Very long build time - Githubissues

smessmer commented 1 year ago

I added some rstest based parameterized tests to a project, and suddenly the incremental build time is very long. I just change one line in the file, but cargo needs 5-10 minutes to incrementally compile it. I had been planning to add several more tests like this, but build time seems to linearly grow with it and would quickly be several hours.

Admittedly, this is generating quite a few test cases because of a large cartesian product of test parameters (32 x 6 x 3 x 3 = 1728 test cases), but I still wouldn't have expected it to take that long to build. Particularly troublesome seems to be this test: https://github.com/cryfs/cryfs/blob/6161c8c89e35892a8c3687cc8f53685b08b2febf/src/blockstore/rust/blobstore/src/on_blocks/data_tree_store/tree.rs#L1306-L1322

Do you know any tips on how I could speed up build times here? I tried:

Using a different linker. For most of the build time, it only uses a single core so I assumed it would be the linker, but even using lld or mold doesn't speed it up significantly. Maybe it actually wasn't the linker after all but it's the rstest macro taking so much time?
Splitting tests into different submodules in different files, but that still takes the same time to build and still builds on only one core.
Moving all the code of the unit test into a separate function so that the actual test function with all the rstest attributes is just a one-liner calling into that other function and there isn't as much code that needs to be duplicated. This also didn't make a difference in the build time.

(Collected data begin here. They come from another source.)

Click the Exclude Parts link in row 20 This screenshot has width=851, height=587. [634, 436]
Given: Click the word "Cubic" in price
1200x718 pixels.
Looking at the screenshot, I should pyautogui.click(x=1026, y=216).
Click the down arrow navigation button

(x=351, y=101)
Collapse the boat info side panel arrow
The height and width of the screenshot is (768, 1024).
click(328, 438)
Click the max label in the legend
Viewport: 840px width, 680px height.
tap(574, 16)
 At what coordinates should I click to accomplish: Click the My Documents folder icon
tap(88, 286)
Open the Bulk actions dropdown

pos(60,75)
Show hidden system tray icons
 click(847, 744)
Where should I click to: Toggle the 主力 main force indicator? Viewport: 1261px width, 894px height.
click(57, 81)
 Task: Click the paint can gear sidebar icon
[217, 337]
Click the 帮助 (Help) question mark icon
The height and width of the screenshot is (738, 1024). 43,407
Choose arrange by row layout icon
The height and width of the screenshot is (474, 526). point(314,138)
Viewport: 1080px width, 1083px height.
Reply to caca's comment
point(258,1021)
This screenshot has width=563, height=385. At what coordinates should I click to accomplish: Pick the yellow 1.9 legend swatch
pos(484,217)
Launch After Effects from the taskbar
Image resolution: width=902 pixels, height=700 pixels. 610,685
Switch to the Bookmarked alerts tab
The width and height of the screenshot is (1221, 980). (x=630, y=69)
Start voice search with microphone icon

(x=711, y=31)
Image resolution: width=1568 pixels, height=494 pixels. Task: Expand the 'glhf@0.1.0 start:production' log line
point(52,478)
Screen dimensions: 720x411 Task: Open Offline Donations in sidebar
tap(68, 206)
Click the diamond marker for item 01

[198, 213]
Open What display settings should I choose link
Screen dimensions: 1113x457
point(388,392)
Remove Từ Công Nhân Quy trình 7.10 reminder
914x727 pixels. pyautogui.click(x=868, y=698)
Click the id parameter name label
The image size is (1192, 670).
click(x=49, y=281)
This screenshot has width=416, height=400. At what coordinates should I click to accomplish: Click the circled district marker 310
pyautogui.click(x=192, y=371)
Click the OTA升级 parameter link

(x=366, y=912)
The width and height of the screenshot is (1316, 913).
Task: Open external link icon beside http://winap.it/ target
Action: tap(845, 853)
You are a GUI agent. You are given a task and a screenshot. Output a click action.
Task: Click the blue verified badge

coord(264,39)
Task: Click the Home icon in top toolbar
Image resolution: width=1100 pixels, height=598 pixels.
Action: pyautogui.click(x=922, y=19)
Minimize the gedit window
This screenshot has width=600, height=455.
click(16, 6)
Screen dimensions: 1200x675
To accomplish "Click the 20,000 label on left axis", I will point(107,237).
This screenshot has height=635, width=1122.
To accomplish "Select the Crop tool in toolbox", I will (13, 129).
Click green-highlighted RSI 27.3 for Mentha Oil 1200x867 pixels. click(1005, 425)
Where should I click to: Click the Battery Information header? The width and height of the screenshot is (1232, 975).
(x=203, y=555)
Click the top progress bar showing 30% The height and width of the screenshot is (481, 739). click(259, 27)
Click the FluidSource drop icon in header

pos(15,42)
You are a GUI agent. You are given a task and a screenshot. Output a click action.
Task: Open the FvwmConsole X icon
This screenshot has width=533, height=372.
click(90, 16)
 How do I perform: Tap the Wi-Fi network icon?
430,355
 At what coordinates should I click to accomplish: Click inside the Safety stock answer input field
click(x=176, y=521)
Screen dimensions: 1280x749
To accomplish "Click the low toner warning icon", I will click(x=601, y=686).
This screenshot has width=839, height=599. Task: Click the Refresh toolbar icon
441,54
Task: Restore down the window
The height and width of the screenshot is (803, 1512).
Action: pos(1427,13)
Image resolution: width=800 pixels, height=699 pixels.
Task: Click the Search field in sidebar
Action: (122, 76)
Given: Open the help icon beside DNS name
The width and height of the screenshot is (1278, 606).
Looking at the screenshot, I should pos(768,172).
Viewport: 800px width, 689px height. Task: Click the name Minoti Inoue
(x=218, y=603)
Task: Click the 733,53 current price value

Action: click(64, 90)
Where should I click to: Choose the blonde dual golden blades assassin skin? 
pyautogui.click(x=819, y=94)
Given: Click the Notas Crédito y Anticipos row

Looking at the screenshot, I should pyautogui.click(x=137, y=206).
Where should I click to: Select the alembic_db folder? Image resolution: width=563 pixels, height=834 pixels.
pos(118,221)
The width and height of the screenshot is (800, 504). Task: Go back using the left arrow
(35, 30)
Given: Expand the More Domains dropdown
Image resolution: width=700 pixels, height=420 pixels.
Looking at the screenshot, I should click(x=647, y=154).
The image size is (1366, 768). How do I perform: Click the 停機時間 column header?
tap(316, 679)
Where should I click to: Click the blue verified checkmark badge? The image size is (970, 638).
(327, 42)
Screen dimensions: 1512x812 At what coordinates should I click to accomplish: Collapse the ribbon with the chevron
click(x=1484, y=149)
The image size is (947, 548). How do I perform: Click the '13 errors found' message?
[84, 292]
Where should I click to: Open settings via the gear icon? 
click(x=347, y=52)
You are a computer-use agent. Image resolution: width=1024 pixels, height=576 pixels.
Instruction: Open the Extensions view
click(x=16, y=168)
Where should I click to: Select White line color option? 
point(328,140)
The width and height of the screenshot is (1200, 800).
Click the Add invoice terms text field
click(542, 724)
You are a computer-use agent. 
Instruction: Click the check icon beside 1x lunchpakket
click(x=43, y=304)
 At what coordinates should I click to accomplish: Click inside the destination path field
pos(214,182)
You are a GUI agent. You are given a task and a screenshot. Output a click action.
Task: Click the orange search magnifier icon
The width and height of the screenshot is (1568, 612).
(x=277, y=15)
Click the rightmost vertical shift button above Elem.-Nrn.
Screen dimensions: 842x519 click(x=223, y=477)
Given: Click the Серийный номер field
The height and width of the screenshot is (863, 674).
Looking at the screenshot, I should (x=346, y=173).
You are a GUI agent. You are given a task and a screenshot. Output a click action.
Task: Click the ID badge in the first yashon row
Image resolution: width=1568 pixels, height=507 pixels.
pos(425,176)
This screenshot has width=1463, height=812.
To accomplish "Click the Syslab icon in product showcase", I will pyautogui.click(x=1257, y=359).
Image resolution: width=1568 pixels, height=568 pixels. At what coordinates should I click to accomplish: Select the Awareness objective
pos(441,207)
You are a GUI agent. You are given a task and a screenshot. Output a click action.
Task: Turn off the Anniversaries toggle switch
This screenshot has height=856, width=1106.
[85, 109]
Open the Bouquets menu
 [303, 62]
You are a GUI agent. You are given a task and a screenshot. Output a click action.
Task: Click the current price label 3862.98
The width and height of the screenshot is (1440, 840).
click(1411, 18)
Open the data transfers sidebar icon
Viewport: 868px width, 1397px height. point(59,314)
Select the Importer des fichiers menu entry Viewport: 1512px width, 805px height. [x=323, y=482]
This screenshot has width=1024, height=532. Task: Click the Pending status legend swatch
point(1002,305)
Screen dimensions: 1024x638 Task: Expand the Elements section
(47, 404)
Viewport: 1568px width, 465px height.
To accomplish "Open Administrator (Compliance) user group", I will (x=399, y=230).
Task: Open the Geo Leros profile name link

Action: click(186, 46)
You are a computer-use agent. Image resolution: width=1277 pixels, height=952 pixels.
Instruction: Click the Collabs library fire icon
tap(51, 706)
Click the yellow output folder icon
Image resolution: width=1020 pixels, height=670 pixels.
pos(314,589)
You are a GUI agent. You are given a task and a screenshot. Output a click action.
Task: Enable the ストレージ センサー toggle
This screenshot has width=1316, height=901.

If you want to reproduce, clone the repo and commit linked above and run "cargo test" from the "src/blockstore/rust/blobstore" directory.

la10736 commented 1 year ago

Unfortunately rstest uses the standard rust test runner and adding a test means adding a new #[test] function. So we should pay attention when we use cartesian products....

I think that there is nothing that you can do better than this if you really want an independent test for each single case....

Il giorno sab 11 mar 2023 alle ore 08:34 Sebastian Meßmer < @.***> ha scritto:

I added some rstest based parameterized tests to a project, and suddenly the incremental build time is very long. I just change one line in the file, but cargo needs 5-10 minutes to incrementally compile it. I had been planning to add several more tests like this, but build time seems to linearly grow with it and would quickly be several hours.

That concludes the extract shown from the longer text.